Begin Provided records

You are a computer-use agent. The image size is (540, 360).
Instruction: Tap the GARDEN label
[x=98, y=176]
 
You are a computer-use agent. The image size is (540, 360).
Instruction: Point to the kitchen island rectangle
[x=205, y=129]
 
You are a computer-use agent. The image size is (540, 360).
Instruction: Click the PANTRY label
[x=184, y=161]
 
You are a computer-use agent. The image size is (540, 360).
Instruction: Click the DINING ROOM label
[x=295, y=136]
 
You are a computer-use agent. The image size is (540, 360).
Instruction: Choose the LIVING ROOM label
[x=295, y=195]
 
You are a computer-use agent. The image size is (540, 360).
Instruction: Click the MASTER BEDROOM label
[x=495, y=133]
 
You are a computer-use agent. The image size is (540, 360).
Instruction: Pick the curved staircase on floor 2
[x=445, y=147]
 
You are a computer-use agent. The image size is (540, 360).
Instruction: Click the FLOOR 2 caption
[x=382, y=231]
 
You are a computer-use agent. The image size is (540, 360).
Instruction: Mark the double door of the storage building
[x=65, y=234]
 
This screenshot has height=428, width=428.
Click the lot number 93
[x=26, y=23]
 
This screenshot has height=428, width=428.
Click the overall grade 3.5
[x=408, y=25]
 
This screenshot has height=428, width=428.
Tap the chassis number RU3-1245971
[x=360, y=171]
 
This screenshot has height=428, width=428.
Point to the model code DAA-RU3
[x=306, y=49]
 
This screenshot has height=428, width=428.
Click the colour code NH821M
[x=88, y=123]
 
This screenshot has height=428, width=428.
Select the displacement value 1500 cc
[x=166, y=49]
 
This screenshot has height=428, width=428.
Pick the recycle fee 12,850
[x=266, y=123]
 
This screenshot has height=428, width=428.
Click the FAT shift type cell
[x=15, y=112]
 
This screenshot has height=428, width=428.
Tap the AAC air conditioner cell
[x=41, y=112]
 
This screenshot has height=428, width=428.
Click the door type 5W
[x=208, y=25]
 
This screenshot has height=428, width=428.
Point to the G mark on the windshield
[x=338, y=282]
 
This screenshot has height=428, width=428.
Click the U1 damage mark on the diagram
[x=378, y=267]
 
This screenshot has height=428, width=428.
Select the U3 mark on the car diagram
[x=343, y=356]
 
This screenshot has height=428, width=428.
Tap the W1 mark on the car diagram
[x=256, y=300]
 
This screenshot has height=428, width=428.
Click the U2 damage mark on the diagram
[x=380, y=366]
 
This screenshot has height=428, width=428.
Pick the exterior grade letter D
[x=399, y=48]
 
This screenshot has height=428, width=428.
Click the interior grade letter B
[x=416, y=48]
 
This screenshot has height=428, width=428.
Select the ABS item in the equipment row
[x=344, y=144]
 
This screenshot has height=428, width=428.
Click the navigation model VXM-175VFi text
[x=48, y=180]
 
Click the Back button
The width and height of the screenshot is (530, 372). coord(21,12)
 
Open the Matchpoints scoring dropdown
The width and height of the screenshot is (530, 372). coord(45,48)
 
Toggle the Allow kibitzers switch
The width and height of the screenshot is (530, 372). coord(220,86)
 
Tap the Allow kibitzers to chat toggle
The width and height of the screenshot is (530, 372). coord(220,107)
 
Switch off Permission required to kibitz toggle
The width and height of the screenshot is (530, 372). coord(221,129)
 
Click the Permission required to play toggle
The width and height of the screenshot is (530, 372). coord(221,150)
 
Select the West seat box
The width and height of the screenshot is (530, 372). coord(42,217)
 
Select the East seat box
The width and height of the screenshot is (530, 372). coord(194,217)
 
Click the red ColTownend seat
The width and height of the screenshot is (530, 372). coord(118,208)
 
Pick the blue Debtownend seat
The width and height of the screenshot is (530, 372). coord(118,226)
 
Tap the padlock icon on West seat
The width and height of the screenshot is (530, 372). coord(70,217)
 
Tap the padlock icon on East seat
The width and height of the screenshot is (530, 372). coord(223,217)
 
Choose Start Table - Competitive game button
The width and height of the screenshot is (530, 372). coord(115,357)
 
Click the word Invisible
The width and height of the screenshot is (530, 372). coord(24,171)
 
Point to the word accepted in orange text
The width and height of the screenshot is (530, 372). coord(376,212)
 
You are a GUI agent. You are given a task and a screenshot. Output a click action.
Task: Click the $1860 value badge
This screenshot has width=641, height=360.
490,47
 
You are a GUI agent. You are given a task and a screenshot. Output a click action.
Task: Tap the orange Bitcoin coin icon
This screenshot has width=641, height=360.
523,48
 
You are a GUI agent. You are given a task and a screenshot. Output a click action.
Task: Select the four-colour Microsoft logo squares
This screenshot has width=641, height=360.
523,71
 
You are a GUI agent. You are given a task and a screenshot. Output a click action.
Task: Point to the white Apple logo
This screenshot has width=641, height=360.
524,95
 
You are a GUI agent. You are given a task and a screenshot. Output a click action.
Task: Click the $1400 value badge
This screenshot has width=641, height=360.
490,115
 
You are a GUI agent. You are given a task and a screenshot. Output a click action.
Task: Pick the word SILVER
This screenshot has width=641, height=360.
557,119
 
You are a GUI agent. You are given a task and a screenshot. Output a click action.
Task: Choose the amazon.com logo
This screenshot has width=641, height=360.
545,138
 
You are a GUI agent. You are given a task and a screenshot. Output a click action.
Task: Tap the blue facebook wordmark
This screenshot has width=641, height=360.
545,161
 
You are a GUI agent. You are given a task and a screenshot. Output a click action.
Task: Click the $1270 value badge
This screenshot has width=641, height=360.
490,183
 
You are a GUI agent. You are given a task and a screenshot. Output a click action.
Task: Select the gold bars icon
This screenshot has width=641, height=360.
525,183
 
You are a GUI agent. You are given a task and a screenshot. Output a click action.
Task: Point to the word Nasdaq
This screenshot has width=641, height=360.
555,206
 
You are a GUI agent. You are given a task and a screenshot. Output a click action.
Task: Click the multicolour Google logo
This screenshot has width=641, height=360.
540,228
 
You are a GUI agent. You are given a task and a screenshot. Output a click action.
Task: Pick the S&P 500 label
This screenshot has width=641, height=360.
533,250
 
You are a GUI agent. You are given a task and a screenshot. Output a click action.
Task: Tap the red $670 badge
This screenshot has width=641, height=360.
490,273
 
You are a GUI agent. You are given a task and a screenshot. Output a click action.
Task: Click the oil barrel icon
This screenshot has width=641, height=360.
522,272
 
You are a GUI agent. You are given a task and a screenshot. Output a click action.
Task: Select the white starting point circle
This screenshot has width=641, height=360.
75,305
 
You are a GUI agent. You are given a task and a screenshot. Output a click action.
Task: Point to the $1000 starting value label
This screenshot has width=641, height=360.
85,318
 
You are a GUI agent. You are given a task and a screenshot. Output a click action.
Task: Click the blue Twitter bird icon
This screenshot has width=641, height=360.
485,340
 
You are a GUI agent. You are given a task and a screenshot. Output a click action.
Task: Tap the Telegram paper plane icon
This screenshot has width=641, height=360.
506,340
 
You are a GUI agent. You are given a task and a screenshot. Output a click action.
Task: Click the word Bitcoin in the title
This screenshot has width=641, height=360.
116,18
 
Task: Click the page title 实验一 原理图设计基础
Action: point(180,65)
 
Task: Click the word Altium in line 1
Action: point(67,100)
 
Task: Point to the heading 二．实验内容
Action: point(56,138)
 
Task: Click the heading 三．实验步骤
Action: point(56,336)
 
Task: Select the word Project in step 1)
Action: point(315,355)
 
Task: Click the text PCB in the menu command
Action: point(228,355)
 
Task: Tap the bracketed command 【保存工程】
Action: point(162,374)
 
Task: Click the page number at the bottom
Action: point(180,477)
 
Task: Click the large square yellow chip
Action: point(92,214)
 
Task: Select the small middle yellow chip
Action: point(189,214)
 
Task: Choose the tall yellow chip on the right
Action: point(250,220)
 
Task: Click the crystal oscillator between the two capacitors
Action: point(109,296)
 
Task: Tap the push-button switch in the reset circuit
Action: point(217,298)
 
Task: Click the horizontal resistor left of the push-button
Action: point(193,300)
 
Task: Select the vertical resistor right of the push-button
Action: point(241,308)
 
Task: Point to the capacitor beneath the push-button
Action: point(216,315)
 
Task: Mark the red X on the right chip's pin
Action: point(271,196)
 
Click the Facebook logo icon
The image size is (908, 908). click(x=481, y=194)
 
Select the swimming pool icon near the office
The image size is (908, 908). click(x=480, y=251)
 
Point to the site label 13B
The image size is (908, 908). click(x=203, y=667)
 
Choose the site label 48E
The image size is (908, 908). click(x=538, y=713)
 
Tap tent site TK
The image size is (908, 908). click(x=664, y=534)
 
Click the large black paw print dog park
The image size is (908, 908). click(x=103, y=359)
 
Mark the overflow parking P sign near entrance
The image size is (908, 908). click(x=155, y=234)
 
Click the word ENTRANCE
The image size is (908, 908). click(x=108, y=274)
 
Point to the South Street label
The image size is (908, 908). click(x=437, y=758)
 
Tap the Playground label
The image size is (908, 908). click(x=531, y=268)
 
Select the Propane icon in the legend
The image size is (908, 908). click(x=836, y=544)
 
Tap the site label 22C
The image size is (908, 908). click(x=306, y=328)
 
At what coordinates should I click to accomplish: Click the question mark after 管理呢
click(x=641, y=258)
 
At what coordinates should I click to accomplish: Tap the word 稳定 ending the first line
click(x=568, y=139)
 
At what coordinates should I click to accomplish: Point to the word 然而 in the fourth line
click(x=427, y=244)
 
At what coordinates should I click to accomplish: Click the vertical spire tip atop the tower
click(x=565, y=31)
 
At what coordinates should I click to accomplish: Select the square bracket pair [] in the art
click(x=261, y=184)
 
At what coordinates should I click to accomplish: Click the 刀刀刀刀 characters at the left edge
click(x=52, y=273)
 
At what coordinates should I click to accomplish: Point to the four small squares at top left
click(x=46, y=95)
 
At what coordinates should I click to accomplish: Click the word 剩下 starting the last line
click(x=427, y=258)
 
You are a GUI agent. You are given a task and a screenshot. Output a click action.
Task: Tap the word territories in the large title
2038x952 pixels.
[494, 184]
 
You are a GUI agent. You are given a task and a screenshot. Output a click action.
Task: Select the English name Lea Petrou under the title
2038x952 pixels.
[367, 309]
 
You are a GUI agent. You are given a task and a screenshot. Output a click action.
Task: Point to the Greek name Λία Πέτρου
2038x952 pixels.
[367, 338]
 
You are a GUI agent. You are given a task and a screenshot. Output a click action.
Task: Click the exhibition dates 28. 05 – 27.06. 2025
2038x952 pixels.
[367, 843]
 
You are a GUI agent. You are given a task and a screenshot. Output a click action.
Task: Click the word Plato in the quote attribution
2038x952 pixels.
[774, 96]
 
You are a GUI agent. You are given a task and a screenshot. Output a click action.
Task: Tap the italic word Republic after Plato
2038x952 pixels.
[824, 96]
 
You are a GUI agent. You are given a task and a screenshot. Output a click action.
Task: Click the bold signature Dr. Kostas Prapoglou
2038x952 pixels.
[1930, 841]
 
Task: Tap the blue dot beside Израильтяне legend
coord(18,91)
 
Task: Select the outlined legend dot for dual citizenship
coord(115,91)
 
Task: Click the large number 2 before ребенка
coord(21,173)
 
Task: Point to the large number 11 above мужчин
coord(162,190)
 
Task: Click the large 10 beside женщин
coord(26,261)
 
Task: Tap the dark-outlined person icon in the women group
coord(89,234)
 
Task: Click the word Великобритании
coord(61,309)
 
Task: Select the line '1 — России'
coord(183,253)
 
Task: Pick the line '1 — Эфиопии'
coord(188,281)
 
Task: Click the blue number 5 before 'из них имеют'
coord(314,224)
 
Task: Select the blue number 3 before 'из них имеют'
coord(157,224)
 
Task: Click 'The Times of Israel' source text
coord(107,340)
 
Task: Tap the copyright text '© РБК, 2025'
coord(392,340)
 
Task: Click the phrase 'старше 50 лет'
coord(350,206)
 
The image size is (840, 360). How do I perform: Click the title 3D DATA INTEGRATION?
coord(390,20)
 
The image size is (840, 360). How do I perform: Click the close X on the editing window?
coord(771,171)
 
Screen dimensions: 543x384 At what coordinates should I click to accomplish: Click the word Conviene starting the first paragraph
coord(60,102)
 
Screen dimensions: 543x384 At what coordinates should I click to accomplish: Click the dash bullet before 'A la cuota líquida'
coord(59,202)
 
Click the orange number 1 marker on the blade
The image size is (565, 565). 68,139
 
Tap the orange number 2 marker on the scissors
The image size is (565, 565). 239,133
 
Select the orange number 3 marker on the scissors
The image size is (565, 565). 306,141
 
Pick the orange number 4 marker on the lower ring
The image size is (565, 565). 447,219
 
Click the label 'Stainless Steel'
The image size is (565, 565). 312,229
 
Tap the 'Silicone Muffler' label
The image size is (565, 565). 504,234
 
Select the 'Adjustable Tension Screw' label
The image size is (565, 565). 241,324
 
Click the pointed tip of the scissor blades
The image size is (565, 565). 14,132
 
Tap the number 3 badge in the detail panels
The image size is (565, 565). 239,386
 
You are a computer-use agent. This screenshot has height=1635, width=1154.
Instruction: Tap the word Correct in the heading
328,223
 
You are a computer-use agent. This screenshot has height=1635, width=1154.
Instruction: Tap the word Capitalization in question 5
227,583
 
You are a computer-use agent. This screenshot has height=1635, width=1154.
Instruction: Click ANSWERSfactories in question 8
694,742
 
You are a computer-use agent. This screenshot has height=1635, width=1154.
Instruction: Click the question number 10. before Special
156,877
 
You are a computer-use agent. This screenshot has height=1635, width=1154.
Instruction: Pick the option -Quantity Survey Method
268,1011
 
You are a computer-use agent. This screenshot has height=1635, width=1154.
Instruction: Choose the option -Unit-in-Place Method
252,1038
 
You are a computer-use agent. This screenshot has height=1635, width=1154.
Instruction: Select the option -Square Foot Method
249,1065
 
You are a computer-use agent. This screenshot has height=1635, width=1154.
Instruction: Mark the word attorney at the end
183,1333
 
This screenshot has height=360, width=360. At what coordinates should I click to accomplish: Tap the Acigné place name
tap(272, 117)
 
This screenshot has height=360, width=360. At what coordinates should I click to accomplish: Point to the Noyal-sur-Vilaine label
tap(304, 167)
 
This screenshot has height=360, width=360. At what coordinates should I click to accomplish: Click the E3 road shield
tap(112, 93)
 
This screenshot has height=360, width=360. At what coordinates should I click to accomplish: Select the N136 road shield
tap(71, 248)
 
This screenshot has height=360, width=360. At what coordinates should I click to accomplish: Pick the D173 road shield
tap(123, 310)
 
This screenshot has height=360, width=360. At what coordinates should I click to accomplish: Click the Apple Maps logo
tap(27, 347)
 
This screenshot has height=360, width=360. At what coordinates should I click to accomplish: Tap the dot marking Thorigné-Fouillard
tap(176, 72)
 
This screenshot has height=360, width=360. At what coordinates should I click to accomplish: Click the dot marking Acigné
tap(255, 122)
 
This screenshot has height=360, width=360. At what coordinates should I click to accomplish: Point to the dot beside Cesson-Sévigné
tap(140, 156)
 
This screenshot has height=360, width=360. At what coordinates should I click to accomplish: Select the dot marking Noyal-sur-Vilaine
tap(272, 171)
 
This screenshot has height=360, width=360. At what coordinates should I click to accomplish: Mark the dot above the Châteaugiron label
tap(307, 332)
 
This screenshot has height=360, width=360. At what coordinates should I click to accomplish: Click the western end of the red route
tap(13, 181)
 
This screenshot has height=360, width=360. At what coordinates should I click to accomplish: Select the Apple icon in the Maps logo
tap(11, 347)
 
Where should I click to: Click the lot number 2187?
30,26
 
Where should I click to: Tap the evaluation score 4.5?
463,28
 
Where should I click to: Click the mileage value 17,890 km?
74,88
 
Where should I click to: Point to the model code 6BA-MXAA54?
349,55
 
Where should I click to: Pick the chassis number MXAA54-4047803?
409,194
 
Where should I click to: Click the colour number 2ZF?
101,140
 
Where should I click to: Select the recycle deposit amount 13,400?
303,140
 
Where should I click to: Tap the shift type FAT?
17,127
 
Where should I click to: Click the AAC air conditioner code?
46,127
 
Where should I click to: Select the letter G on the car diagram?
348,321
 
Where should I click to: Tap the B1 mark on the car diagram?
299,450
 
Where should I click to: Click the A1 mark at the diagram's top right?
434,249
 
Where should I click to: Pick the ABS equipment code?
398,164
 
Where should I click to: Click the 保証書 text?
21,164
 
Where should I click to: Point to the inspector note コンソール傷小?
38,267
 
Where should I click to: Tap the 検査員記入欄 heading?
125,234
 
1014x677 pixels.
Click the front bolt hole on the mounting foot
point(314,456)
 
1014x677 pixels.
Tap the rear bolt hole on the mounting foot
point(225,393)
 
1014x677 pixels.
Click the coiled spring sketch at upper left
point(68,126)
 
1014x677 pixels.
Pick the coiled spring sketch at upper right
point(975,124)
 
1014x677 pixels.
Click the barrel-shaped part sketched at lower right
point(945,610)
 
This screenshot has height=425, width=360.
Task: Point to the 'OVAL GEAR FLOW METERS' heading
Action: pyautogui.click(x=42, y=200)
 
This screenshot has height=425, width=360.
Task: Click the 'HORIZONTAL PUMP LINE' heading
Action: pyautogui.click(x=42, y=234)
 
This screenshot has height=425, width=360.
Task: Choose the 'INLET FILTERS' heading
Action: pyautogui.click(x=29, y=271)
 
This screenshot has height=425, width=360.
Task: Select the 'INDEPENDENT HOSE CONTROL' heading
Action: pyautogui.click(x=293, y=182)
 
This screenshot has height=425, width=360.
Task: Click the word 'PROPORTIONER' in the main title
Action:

End Provided records

Task directions: Rescale the rows from the start through the line holding "[x=445, y=147]", inclusive, writing out every line again with its request. Multiply only the x and y coordinates in the answers by 1.05, rounding each to a whole number with halves rounded up.

Result for this task:
You are a computer-use agent. The image size is (540, 360).
Instruction: Tap the GARDEN label
[x=103, y=185]
 
You are a computer-use agent. The image size is (540, 360).
Instruction: Point to the kitchen island rectangle
[x=215, y=135]
 
You are a computer-use agent. The image size is (540, 360).
Instruction: Click the PANTRY label
[x=193, y=169]
 
You are a computer-use agent. The image size is (540, 360).
Instruction: Click the DINING ROOM label
[x=310, y=143]
 
You are a computer-use agent. The image size is (540, 360).
Instruction: Choose the LIVING ROOM label
[x=310, y=205]
 
You are a computer-use agent. The image size is (540, 360).
Instruction: Click the MASTER BEDROOM label
[x=520, y=140]
 
You are a computer-use agent. The image size is (540, 360).
Instruction: Pick the curved staircase on floor 2
[x=467, y=154]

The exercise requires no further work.